**How to complete this task**
Filter the data below, keeping only lines that contain "will".

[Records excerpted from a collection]
* * * * * * * * *

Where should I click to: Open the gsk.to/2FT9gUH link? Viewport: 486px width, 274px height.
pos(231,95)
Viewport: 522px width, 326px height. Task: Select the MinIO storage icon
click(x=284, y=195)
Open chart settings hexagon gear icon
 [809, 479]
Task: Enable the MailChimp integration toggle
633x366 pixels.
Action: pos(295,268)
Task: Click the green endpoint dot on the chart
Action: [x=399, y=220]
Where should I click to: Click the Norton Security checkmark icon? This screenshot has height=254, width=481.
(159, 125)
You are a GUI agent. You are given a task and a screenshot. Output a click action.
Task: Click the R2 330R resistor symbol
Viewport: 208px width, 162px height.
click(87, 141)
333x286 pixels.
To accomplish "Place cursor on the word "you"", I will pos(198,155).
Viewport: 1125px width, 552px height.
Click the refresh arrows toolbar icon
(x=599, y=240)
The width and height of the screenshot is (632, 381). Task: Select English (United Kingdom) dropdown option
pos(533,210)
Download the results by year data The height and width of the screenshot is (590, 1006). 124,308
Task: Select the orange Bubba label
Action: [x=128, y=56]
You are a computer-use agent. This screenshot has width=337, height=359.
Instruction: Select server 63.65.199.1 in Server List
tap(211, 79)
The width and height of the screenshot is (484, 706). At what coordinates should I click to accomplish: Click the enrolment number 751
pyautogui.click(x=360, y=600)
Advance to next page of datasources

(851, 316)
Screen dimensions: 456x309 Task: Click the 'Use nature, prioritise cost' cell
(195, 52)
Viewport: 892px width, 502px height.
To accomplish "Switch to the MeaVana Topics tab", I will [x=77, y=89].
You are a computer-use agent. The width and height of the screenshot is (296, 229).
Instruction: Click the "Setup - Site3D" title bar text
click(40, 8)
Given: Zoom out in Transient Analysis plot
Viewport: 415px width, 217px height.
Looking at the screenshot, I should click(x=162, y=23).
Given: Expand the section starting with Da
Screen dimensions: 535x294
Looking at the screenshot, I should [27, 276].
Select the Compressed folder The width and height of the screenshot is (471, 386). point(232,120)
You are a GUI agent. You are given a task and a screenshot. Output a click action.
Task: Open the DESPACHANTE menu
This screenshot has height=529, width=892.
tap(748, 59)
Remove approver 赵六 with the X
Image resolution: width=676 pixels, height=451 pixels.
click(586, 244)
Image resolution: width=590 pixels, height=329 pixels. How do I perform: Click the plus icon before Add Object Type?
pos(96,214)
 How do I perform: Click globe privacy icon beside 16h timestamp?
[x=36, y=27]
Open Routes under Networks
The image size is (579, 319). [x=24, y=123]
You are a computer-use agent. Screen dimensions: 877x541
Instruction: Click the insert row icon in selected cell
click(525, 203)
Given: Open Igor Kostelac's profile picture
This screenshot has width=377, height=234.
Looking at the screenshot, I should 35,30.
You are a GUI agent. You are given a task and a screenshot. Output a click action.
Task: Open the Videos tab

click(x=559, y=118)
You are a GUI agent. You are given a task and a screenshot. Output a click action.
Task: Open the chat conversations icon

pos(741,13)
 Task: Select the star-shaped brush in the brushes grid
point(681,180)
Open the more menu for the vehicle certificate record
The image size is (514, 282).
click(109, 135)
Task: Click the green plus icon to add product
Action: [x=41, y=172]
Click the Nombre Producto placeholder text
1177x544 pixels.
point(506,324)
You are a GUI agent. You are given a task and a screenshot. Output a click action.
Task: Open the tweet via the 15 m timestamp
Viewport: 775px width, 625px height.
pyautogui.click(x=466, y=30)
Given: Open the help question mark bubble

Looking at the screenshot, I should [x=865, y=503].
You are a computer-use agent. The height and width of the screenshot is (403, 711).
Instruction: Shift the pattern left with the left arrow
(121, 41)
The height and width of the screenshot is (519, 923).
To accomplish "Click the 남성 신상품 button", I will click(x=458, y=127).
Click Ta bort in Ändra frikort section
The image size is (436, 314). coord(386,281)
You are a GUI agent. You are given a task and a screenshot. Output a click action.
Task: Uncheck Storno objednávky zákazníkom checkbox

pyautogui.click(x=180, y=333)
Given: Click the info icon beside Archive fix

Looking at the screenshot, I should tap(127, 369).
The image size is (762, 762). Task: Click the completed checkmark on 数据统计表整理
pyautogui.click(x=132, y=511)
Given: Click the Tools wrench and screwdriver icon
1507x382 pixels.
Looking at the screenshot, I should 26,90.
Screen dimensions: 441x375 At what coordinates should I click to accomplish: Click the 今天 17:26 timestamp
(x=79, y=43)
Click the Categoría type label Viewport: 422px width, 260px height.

* * * * * * * * *

**Expected answer**
To accomplish "Place cursor on the word "you"", I will pos(198,155).
To accomplish "Switch to the MeaVana Topics tab", I will [x=77, y=89].
To accomplish "Click the 남성 신상품 button", I will click(x=458, y=127).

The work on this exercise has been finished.